C’est une distinction dont la France se serait bien passée. À l’occasion de la journée mondiale contre la cyber-censure, qui se déroule aujourd’hui, Reporters Sans Frontières a dévoilé sa liste annuelle des pays appliquant une censure plus ou moins marquée sur Internet. Si la France n’est pas désignée comme un « pays ennemi de l’Internet », elle rejoint néanmoins pour la première fois la liste des « pays sous surveillance ».
Après l’Australie et la Corée du Sud, la France est la troisième démocratie à être épinglée par Reporters Sans Frontières. Cinq principaux griefs ont été retenus par l’ONG : la mise en place de la riposte graduée (Hadopi), l’arrivée du filtrage administratif du web (Loppsi 2), l’affaire Wikileaks en France, le concept d’Internet civilisé cher à Nicolas Sarkozy et les pressions sur les sources journalistiques.
« Le gouvernement français semble privilégier une approche avant tout sécuritaire et liée à la protection des droits d’auteur, et au détriment de la liberté d’expression et de l’accès à l’information. Le temps où le discours de Hillary Clinton, appelant à faire de la liberté sur le net une pierre angulaire de la diplomatie américaine, faisait des émules au Quai d’Orsay est visiblement révolu » note RSF dans la fiche thématique consacrée à la France.
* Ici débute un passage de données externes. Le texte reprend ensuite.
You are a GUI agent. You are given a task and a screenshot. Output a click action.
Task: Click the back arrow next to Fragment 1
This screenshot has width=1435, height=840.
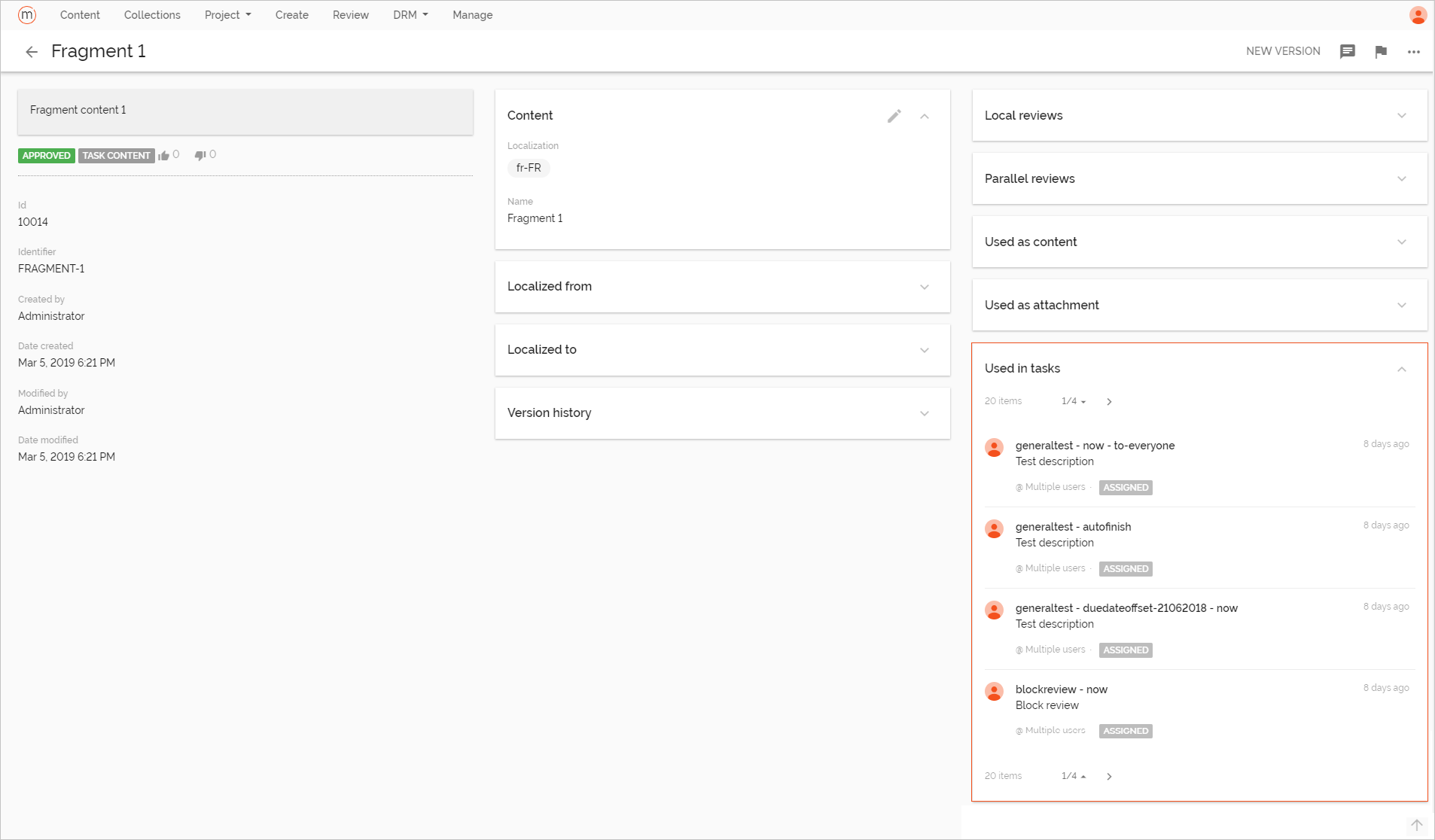(x=32, y=51)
Interrogée par le Nouvel Observateur, la responsable du bureau Nouveaux médias explique que « ce classement sert surtout à envoyer des avertissements aux pays et à sensibiliser. La liste varie en fonction de la répression des cyber-dissidents et du filtrage mis en place« . Dans le cas de la France, Lucie Morillon assure que RSF a surtout « voulu tirer le signal d’alarme« .
L’année 2011 sera-t-elle plus favorable à la France ? Reporters Sans Frontières constate que « le gouvernement affiche clairement sa volonté de redorer l’image d’une loi impopulaire (Hadopi, ndlr). Lors d’une réunion organisée à l’Élysée par le président de la République […], Nicolas Sarkozy aurait évoqué la possibilité de créer un Hadopi 3, afin de rendre la loi plus présentable« .
L’ONG note aussi la création d’un Conseil National du Numérique, une instance chargée de regrouper les compétences du Conseil Consultatif de l’Internet, du Forum des Droits sur Internet et du Conseil Supérieur de la Télématique. Cependant, le mode de désignation des membres est encore flou. L’auteur du rapport préconise l’élection, tandis que le ministre de l’économie numérique évoque plutôt la nomination par le président de la République.
L’un des enjeux majeurs de 2011 sera le débat sur la neutralité du net. Là encore, Reporters Sans Frontières s’inquiète de la position de la majorité présidentielle suite au rejet à l’Assemblée nationale de la proposition de loi du Parti socialiste. Rappelons cependant qu’une mission d’information est actuellement menée par deux parlementaires, tandis que la Commission européenne doit également fournir un rapport sur le sujet.
En définitive, malgré quelques signes a priori positifs pour 2011 (débat sur la neutralité du net, création du Conseil National du Numérique), les coups de canif répétés portés l’an passé remettent en cause la place de la France dans la promotion de la liberté d’expression sur le net. RSF cite les consignes données à Bernard Kouchner par Nicolas Sarkozy sur un débat portant sur Internet et la liberté d’expression.
En plus de l’Australie, de la Corée du Sud et de la France, la liste des pays sous surveillance contient Bahreïn, la Biélorussie, les Émirats Arabes Unis, l’Érythrée, la Libye, la Malaisie, la Russie, le Sri Lanka, la Thaïlande, la Turquie et le Venezuela. À la faveur des révolutions en Afrique du Nord, la Tunisie et l’Égypte quittent la liste des pays ennemis d’Internet et entrent dans celle des pays sous surveillance.